Expression and functional characterization of an L-rhamnose-binding lectin from Nile tilapia (Oreochromis niloticus) in host defense against bacterial infection

Abstract

Rhamnose-binding lectins (RBLs), a Ca2+-independent lectin family, are able to recognize varieties of pathogens and involve in the innate immune response. In this study, an L-rhamnose-binding lectin-like (OnRBL-1) was identified and functionally characterized from Nile tilapia (Oreochromis niloticus). The open reading frame of OnRBL-1 is 702 bp encoding 233 amino acids. The sequence of OnRBL-1 has relatively conservative characteristic peptide motifs, including YGR, DPC, and KYL-motif. Expression analysis showed that OnRBL-1 was abundantly distributed in liver tissue, and widely existed in all detected tissues.
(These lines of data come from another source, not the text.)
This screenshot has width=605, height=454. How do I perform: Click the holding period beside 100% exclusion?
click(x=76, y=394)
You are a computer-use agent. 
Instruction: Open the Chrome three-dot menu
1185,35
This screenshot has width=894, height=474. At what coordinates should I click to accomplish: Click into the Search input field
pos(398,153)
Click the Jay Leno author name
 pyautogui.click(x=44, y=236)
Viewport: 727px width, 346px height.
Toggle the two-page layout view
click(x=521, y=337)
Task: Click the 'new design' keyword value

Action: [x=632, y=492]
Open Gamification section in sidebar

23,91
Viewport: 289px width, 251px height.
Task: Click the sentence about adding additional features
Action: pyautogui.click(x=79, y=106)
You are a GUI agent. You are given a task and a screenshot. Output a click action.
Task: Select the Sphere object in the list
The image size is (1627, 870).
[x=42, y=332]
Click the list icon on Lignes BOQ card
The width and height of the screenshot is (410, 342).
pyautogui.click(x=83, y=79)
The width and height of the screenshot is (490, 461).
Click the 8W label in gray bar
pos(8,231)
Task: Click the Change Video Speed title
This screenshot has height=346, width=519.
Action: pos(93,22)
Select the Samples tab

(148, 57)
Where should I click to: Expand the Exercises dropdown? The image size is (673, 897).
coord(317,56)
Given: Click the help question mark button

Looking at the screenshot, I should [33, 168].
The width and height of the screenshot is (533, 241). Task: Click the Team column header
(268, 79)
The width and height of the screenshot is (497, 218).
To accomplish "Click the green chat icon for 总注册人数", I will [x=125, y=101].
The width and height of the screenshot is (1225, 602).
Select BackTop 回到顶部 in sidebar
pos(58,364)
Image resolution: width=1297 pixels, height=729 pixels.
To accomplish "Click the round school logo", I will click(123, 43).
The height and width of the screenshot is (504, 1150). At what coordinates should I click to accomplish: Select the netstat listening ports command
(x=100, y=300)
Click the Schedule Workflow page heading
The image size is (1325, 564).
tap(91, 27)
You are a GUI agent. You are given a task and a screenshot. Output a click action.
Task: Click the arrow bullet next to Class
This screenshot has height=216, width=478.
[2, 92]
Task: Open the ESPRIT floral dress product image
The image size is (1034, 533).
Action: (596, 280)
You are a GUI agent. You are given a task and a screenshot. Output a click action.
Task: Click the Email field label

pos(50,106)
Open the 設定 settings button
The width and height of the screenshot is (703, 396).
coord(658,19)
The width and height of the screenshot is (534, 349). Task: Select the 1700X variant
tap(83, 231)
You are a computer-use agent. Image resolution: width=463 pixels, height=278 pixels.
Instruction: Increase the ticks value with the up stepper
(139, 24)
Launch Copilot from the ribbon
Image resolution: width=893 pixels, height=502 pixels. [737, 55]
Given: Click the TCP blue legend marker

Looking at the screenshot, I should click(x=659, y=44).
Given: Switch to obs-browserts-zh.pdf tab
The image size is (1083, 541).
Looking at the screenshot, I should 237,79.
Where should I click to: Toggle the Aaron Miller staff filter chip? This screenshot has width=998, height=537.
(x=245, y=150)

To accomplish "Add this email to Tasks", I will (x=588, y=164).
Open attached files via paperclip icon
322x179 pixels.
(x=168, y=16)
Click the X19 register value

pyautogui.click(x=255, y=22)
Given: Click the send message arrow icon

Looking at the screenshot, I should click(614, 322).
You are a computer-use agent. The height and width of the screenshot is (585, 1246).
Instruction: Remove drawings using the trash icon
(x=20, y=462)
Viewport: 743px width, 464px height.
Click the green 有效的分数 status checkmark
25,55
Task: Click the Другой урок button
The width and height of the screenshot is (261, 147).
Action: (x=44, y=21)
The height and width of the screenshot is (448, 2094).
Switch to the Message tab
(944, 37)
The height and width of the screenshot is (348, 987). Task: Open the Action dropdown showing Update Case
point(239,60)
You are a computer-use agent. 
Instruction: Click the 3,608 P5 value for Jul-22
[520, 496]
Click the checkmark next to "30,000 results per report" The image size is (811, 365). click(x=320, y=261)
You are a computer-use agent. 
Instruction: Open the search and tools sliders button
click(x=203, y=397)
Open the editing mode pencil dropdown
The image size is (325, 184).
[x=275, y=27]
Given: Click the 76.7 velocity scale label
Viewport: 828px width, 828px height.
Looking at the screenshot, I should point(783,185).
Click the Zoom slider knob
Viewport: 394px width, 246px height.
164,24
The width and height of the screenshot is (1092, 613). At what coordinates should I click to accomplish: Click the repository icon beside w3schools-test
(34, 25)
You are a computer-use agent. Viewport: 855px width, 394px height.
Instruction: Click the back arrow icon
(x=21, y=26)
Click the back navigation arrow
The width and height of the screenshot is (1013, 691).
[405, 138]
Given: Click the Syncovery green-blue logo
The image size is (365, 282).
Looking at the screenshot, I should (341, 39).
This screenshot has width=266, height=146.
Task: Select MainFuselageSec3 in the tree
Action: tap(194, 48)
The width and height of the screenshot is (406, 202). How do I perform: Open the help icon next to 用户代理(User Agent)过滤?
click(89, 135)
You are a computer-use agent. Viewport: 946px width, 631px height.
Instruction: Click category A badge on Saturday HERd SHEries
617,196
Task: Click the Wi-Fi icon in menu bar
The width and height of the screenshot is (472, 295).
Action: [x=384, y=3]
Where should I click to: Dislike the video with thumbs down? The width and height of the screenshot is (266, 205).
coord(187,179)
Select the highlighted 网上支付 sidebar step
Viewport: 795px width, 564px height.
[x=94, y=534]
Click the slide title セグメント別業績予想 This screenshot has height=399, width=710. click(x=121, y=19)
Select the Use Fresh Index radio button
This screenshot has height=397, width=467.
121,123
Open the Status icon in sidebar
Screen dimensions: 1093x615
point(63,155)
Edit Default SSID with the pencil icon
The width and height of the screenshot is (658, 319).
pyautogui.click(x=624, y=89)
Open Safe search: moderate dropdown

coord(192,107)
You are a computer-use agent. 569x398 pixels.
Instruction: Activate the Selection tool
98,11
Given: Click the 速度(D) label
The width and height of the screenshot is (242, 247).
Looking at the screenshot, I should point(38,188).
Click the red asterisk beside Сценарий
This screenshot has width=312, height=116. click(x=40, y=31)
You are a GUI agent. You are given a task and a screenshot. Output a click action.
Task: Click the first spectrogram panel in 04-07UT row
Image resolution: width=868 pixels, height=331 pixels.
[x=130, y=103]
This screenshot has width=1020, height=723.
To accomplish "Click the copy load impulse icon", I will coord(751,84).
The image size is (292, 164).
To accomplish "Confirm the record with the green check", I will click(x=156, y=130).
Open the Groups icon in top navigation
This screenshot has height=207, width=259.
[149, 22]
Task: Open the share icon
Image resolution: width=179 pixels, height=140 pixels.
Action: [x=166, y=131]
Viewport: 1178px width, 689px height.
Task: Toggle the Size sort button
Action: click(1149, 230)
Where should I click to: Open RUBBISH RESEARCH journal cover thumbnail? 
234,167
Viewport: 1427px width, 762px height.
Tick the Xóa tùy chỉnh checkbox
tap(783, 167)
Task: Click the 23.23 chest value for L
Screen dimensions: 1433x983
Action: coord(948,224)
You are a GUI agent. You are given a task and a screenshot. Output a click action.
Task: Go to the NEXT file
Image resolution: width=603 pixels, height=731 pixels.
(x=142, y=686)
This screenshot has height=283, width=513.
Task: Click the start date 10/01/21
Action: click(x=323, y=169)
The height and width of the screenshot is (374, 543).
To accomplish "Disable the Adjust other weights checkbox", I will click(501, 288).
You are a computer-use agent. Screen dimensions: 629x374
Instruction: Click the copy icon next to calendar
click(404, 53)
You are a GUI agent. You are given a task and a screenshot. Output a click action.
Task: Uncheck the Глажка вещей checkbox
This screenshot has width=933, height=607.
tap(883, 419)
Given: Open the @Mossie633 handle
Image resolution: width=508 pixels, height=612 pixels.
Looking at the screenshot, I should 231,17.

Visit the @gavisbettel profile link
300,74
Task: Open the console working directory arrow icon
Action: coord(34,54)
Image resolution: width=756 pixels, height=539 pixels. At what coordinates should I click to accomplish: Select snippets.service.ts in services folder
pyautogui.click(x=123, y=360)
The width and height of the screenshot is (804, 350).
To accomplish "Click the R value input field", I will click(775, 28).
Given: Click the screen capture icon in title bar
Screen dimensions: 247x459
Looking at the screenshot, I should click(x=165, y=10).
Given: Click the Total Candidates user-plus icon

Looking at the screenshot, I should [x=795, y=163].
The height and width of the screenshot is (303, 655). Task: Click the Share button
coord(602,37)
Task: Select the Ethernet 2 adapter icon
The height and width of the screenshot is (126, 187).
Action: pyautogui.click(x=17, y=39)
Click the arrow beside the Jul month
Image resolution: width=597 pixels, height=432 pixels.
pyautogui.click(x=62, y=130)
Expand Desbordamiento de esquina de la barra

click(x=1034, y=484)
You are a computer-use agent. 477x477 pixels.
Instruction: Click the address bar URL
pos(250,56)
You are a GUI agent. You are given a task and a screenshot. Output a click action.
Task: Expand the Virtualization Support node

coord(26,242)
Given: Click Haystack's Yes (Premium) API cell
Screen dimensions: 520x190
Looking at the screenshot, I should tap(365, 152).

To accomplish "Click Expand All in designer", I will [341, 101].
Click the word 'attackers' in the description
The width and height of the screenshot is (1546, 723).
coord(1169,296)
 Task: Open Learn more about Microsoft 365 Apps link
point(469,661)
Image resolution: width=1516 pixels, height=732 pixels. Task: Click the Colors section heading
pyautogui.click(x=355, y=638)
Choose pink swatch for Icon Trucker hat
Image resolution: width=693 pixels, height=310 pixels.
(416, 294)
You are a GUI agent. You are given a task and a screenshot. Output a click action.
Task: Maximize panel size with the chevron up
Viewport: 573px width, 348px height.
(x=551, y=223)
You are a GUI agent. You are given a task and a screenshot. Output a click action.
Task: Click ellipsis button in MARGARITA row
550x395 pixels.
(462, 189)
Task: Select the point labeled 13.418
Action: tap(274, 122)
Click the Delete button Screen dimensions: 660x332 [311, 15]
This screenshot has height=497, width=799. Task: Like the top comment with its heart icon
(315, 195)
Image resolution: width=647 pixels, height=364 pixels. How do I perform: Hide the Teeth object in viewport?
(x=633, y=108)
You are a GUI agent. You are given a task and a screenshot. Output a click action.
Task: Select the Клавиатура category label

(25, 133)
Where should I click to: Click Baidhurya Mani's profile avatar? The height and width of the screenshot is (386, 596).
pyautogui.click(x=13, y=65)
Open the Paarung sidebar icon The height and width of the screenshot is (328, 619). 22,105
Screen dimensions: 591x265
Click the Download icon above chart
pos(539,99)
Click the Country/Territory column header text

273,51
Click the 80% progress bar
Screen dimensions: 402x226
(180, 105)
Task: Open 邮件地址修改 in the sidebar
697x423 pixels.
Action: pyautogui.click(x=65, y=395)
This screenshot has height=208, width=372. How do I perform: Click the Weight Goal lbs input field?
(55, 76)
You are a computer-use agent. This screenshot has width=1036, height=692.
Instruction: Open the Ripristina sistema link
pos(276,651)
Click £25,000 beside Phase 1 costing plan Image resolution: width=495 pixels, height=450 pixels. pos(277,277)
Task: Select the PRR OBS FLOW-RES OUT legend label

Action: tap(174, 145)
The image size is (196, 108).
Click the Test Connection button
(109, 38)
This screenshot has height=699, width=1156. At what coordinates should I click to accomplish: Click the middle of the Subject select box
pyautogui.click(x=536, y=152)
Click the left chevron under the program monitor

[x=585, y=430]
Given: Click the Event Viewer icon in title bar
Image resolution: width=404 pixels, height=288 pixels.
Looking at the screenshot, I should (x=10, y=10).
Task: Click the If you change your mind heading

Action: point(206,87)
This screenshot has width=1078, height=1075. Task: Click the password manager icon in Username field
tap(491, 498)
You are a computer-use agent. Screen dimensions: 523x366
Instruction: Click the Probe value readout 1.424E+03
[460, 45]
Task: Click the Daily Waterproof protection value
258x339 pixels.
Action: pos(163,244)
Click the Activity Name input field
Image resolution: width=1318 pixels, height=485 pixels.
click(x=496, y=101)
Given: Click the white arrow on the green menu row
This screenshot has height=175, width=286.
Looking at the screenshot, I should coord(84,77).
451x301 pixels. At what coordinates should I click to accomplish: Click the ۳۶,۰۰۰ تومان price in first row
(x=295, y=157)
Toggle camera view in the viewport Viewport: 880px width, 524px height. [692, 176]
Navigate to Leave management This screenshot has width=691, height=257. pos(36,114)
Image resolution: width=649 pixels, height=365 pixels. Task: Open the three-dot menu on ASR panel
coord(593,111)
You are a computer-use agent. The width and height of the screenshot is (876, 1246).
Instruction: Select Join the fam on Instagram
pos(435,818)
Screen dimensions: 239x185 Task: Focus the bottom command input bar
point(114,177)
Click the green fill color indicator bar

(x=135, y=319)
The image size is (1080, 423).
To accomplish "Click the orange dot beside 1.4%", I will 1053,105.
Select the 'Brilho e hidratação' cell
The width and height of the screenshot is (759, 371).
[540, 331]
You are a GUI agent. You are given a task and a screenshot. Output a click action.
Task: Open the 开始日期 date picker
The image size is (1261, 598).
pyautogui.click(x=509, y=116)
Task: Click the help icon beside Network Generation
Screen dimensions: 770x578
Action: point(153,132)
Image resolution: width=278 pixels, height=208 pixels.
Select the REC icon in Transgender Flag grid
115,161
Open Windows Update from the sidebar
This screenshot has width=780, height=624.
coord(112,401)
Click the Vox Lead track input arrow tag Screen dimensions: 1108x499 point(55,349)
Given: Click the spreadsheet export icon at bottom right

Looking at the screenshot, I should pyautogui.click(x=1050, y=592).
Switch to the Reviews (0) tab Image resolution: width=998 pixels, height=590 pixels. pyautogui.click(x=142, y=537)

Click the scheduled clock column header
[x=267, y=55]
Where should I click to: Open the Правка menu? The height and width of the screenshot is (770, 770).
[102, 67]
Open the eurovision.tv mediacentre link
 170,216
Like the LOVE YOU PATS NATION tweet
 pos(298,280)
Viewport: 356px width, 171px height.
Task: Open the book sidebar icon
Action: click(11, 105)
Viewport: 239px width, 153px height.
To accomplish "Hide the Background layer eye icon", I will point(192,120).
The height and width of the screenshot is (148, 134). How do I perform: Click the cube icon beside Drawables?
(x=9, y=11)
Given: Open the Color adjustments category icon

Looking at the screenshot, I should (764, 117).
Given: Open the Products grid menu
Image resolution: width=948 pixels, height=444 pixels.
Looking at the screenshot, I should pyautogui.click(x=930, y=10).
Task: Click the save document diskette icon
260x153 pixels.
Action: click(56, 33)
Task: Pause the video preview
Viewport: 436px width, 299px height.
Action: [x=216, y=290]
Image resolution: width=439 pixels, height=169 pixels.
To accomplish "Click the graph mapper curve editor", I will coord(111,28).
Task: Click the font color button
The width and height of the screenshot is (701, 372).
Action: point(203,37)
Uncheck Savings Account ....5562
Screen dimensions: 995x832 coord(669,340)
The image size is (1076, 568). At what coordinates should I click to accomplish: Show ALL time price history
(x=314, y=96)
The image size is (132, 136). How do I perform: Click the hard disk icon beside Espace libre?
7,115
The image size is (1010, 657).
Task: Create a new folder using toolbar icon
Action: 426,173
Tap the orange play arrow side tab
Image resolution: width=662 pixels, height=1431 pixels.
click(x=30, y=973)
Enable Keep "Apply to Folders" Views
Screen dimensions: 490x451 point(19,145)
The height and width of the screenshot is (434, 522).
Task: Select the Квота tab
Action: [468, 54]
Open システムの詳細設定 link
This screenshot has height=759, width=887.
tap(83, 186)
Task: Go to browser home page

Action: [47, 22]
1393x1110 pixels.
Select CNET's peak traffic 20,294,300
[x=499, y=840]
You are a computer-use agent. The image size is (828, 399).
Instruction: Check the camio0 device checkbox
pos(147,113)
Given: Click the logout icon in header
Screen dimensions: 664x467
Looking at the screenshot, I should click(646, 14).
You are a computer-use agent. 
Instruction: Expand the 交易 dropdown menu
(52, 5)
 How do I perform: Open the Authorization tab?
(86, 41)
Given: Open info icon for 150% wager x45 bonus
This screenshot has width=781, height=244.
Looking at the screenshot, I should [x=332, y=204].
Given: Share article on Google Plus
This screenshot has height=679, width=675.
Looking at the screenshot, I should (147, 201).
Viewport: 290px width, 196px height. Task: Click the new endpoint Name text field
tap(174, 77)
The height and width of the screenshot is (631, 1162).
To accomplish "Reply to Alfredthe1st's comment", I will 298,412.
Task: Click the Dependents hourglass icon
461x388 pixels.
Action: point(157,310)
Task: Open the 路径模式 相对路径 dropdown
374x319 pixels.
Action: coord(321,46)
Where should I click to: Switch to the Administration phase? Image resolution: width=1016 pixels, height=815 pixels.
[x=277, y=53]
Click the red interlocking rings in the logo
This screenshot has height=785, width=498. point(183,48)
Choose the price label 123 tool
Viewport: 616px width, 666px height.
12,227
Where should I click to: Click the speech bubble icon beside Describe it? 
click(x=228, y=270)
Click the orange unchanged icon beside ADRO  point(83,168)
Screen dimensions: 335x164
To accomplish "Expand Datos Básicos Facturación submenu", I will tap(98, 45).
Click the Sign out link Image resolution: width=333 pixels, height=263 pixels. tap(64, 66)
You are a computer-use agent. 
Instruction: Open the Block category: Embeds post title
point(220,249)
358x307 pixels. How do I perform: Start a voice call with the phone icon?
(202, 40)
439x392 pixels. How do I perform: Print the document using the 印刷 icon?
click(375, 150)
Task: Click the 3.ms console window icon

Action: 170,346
Meanwhile, the expressions of OnRBL-1 increased significantly in vivo (liver, spleen, head kidney, intestine, gills and peripheral blood) and in vitro (hepatocytes) following challenges with two important tilapia pathogenic bacteria Streptococcus agalactiae and Aeromonas hydrophila. Moreover, the recombinant OnRBL-1 was expressed and purified, which was found to bind and agglutinate S. agalactiae and A. hydrophila. Overall, This study indicated that OnRBL-1 may function as an important pattern recognition molecule, possessing recognition and agglutination activity to bacterial pathogens, thus involving in the innate immune defense of O. niloticus.